[Records in a dataset]

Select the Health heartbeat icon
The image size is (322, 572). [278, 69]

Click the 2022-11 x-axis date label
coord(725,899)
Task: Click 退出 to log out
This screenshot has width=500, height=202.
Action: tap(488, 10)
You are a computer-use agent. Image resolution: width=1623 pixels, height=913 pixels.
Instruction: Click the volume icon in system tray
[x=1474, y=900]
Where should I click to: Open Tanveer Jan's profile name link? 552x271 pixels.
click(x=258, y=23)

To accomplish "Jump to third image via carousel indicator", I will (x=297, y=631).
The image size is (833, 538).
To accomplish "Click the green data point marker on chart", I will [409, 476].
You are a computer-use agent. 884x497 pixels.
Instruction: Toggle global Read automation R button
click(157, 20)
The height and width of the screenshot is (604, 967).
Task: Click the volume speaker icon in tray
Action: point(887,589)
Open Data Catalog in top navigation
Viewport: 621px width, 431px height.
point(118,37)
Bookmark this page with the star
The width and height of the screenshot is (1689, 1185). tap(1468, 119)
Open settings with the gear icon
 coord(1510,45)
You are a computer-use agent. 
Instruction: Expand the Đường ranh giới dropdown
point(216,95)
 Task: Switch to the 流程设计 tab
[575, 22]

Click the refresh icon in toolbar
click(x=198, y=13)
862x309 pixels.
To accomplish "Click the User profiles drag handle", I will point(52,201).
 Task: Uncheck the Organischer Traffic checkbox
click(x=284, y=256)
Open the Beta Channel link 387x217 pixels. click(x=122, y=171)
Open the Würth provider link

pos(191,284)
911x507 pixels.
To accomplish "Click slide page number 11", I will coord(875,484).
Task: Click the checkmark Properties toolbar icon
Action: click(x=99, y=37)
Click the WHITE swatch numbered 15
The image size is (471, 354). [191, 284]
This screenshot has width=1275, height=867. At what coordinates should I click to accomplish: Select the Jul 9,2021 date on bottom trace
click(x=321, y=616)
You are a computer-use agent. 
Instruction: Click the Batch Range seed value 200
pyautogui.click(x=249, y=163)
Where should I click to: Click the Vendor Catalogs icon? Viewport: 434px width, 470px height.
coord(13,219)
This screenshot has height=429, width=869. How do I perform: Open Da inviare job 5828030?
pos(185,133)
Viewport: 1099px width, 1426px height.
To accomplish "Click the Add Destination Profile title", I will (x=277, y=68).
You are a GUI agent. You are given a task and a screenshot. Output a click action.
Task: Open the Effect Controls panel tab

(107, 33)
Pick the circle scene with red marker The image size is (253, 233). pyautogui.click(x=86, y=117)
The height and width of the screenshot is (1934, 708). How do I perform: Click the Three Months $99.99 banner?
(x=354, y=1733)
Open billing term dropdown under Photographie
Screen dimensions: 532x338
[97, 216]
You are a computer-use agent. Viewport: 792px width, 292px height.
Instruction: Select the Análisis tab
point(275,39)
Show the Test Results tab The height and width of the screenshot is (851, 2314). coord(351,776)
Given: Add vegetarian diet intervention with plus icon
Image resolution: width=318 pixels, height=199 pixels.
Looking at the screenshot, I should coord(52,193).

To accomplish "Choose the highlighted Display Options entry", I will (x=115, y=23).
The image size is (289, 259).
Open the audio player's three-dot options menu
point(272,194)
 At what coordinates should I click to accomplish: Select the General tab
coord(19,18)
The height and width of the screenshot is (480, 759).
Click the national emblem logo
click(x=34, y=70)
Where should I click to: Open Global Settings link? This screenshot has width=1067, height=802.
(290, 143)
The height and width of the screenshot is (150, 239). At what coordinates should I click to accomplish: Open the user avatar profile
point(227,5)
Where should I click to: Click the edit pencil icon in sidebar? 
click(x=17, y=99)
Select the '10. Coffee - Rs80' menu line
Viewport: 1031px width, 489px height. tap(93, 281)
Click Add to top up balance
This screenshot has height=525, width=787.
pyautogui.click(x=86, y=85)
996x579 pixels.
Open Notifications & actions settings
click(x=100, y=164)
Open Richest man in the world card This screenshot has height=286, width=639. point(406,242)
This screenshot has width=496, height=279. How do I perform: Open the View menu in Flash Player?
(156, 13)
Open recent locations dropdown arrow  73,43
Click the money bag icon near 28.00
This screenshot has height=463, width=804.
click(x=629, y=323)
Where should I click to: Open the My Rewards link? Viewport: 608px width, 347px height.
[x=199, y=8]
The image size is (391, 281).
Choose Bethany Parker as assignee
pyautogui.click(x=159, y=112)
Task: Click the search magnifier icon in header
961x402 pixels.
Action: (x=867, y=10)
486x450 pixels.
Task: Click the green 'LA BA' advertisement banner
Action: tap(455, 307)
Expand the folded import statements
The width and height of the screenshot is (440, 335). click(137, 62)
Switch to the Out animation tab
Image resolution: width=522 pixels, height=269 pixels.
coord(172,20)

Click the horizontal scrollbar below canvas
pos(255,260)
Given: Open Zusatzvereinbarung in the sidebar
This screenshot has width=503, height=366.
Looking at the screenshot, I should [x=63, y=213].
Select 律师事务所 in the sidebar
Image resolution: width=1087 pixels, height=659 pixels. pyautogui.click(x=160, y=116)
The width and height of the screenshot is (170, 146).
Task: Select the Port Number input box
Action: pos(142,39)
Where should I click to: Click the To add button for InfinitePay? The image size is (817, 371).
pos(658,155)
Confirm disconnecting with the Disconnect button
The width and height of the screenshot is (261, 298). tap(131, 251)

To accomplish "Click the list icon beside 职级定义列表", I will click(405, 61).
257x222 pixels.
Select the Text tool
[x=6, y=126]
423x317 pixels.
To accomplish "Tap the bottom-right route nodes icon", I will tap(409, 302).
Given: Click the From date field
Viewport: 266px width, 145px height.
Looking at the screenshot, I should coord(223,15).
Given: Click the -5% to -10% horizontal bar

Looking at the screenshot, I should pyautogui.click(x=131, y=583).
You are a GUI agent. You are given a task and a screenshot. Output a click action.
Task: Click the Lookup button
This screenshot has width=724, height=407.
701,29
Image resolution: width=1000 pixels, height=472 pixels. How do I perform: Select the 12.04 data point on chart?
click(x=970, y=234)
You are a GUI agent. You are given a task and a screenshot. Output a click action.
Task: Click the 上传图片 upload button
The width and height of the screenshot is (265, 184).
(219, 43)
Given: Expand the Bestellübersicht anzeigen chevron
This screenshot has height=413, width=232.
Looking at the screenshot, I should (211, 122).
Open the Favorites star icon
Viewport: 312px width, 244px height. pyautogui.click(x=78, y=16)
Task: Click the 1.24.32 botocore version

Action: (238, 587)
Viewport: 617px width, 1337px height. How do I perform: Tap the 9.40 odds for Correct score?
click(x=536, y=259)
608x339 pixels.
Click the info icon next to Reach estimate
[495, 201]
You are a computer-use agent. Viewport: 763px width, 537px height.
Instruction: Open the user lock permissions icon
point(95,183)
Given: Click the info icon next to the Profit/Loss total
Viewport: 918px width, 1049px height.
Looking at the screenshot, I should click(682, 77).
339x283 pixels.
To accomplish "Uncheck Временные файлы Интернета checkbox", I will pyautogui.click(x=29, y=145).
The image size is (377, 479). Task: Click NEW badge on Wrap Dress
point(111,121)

**What to produce:** Format every line of the records above as a Markdown table with two columns, Row for the row number and Line for the line, skipping any blank lines.

**Solved problem:**
| Row | Line |
|---|---|
| 1 | Select the Health heartbeat icon |
| 2 | The image size is (322, 572). [278, 69] |
| 3 | Click the 2022-11 x-axis date label |
| 4 | coord(725,899) |
| 5 | Task: Click 退出 to log out |
| 6 | This screenshot has width=500, height=202. |
| 7 | Action: tap(488, 10) |
| 8 | You are a computer-use agent. Image resolution: width=1623 pixels, height=913 pixels. |
| 9 | Instruction: Click the volume icon in system tray |
| 10 | [x=1474, y=900] |
| 11 | Where should I click to: Open Tanveer Jan's profile name link? 552x271 pixels. |
| 12 | click(x=258, y=23) |
| 13 | To accomplish "Jump to third image via carousel indicator", I will (x=297, y=631). |
| 14 | The image size is (833, 538). |
| 15 | To accomplish "Click the green data point marker on chart", I will [409, 476]. |
| 16 | You are a computer-use agent. 884x497 pixels. |
| 17 | Instruction: Toggle global Read automation R button |
| 18 | click(157, 20) |
| 19 | The height and width of the screenshot is (604, 967). |
| 20 | Task: Click the volume speaker icon in tray |
| 21 | Action: point(887,589) |
| 22 | Open Data Catalog in top navigation |
| 23 | Viewport: 621px width, 431px height. |
| 24 | point(118,37) |
| 25 | Bookmark this page with the star |
| 26 | The width and height of the screenshot is (1689, 1185). tap(1468, 119) |
| 27 | Open settings with the gear icon |
| 28 |  coord(1510,45) |
| 29 | You are a computer-use agent.  |
| 30 | Instruction: Expand the Đường ranh giới dropdown |
| 31 | point(216,95) |
| 32 |  Task: Switch to the 流程设计 tab |
| 33 | [575, 22] |
| 34 | Click the refresh icon in toolbar |
| 35 | click(x=198, y=13) |
| 36 | 862x309 pixels. |
| 37 | To accomplish "Click the User profiles drag handle", I will point(52,201). |
| 38 |  Task: Uncheck the Organischer Traffic checkbox |
| 39 | click(x=284, y=256) |
| 40 | Open the Beta Channel link 387x217 pixels. click(x=122, y=171) |
| 41 | Open the Würth provider link |
| 42 | pos(191,284) |
| 43 | 911x507 pixels. |
| 44 | To accomplish "Click slide page number 11", I will coord(875,484). |
| 45 | Task: Click the checkmark Properties toolbar icon |
| 46 | Action: click(x=99, y=37) |
| 47 | Click the WHITE swatch numbered 15 |
| 48 | The image size is (471, 354). [191, 284] |
| 49 | This screenshot has width=1275, height=867. At what coordinates should I click to accomplish: Select the Jul 9,2021 date on bottom trace |
| 50 | click(x=321, y=616) |
| 51 | You are a computer-use agent.  |
| 52 | Instruction: Click the Batch Range seed value 200 |
| 53 | pyautogui.click(x=249, y=163) |
| 54 | Where should I click to: Click the Vendor Catalogs icon? Viewport: 434px width, 470px height. |
| 55 | coord(13,219) |
| 56 | This screenshot has height=429, width=869. How do I perform: Open Da inviare job 5828030? |
| 57 | pos(185,133) |
| 58 | Viewport: 1099px width, 1426px height. |
| 59 | To accomplish "Click the Add Destination Profile title", I will (x=277, y=68). |
| 60 | You are a GUI agent. You are given a task and a screenshot. Output a click action. |
| 61 | Task: Open the Effect Controls panel tab |
| 62 | (107, 33) |
| 63 | Pick the circle scene with red marker The image size is (253, 233). pyautogui.click(x=86, y=117) |
| 64 | The height and width of the screenshot is (1934, 708). How do I perform: Click the Three Months $99.99 banner? |
| 65 | (x=354, y=1733) |
| 66 | Open billing term dropdown under Photographie |
| 67 | Screen dimensions: 532x338 |
| 68 | [97, 216] |
| 69 | You are a computer-use agent. Viewport: 792px width, 292px height. |
| 70 | Instruction: Select the Análisis tab |
| 71 | point(275,39) |
| 72 | Show the Test Results tab The height and width of the screenshot is (851, 2314). coord(351,776) |
| 73 | Given: Add vegetarian diet intervention with plus icon |
| 74 | Image resolution: width=318 pixels, height=199 pixels. |
| 75 | Looking at the screenshot, I should coord(52,193). |
| 76 | To accomplish "Choose the highlighted Display Options entry", I will (x=115, y=23). |
| 77 | The image size is (289, 259). |
| 78 | Open the audio player's three-dot options menu |
| 79 | point(272,194) |
| 80 |  At what coordinates should I click to accomplish: Select the General tab |
| 81 | coord(19,18) |
| 82 | The height and width of the screenshot is (480, 759). |
| 83 | Click the national emblem logo |
| 84 | click(x=34, y=70) |
| 85 | Where should I click to: Open Global Settings link? This screenshot has width=1067, height=802. |
| 86 | (290, 143) |
| 87 | The height and width of the screenshot is (150, 239). At what coordinates should I click to accomplish: Open the user avatar profile |
| 88 | point(227,5) |
| 89 | Where should I click to: Click the edit pencil icon in sidebar?  |
| 90 | click(x=17, y=99) |
| 91 | Select the '10. Coffee - Rs80' menu line |
| 92 | Viewport: 1031px width, 489px height. tap(93, 281) |
| 93 | Click Add to top up balance |
| 94 | This screenshot has height=525, width=787. |
| 95 | pyautogui.click(x=86, y=85) |
| 96 | 996x579 pixels. |
| 97 | Open Notifications & actions settings |
| 98 | click(x=100, y=164) |
| 99 | Open Richest man in the world card This screenshot has height=286, width=639. point(406,242) |
| 100 | This screenshot has width=496, height=279. How do I perform: Open the View menu in Flash Player? |
| 101 | (156, 13) |
| 102 | Open recent locations dropdown arrow  73,43 |
| 103 | Click the money bag icon near 28.00 |
| 104 | This screenshot has height=463, width=804. |
| 105 | click(x=629, y=323) |
| 106 | Where should I click to: Open the My Rewards link? Viewport: 608px width, 347px height. |
| 107 | [x=199, y=8] |
| 108 | The image size is (391, 281). |
| 109 | Choose Bethany Parker as assignee |
| 110 | pyautogui.click(x=159, y=112) |
| 111 | Task: Click the search magnifier icon in header |
| 112 | 961x402 pixels. |
| 113 | Action: (x=867, y=10) |
| 114 | 486x450 pixels. |
| 115 | Task: Click the green 'LA BA' advertisement banner |
| 116 | Action: tap(455, 307) |
| 117 | Expand the folded import statements |
| 118 | The width and height of the screenshot is (440, 335). click(137, 62) |
| 119 | Switch to the Out animation tab |
| 120 | Image resolution: width=522 pixels, height=269 pixels. |
| 121 | coord(172,20) |
| 122 | Click the horizontal scrollbar below canvas |
| 123 | pos(255,260) |
| 124 | Given: Open Zusatzvereinbarung in the sidebar |
| 125 | This screenshot has width=503, height=366. |
| 126 | Looking at the screenshot, I should [x=63, y=213]. |
| 127 | Select 律师事务所 in the sidebar |
| 128 | Image resolution: width=1087 pixels, height=659 pixels. pyautogui.click(x=160, y=116) |
| 129 | The width and height of the screenshot is (170, 146). |
| 130 | Task: Select the Port Number input box |
| 131 | Action: pos(142,39) |
| 132 | Where should I click to: Click the To add button for InfinitePay? The image size is (817, 371). |
| 133 | pos(658,155) |
| 134 | Confirm disconnecting with the Disconnect button |
| 135 | The width and height of the screenshot is (261, 298). tap(131, 251) |
| 136 | To accomplish "Click the list icon beside 职级定义列表", I will click(405, 61). |
| 137 | 257x222 pixels. |
| 138 | Select the Text tool |
| 139 | [x=6, y=126] |
| 140 | 423x317 pixels. |
| 141 | To accomplish "Tap the bottom-right route nodes icon", I will tap(409, 302). |
| 142 | Given: Click the From date field |
| 143 | Viewport: 266px width, 145px height. |
| 144 | Looking at the screenshot, I should coord(223,15). |
| 145 | Given: Click the -5% to -10% horizontal bar |
| 146 | Looking at the screenshot, I should pyautogui.click(x=131, y=583). |
| 147 | You are a GUI agent. You are given a task and a screenshot. Output a click action. |
| 148 | Task: Click the Lookup button |
| 149 | This screenshot has width=724, height=407. |
| 150 | 701,29 |
| 151 | Image resolution: width=1000 pixels, height=472 pixels. How do I perform: Select the 12.04 data point on chart? |
| 152 | click(x=970, y=234) |
| 153 | You are a GUI agent. You are given a task and a screenshot. Output a click action. |
| 154 | Task: Click the 上传图片 upload button |
| 155 | The width and height of the screenshot is (265, 184). |
| 156 | (219, 43) |
| 157 | Given: Expand the Bestellübersicht anzeigen chevron |
| 158 | This screenshot has height=413, width=232. |
| 159 | Looking at the screenshot, I should (211, 122). |
| 160 | Open the Favorites star icon |
| 161 | Viewport: 312px width, 244px height. pyautogui.click(x=78, y=16) |
| 162 | Task: Click the 1.24.32 botocore version |
| 163 | Action: (238, 587) |
| 164 | Viewport: 617px width, 1337px height. How do I perform: Tap the 9.40 odds for Correct score? |
| 165 | click(x=536, y=259) |
| 166 | 608x339 pixels. |
| 167 | Click the info icon next to Reach estimate |
| 168 | [495, 201] |
| 169 | You are a computer-use agent. Viewport: 763px width, 537px height. |
| 170 | Instruction: Open the user lock permissions icon |
| 171 | point(95,183) |
| 172 | Given: Click the info icon next to the Profit/Loss total |
| 173 | Viewport: 918px width, 1049px height. |
| 174 | Looking at the screenshot, I should click(682, 77). |
| 175 | 339x283 pixels. |
| 176 | To accomplish "Uncheck Временные файлы Интернета checkbox", I will pyautogui.click(x=29, y=145). |
| 177 | The image size is (377, 479). Task: Click NEW badge on Wrap Dress |
| 178 | point(111,121) |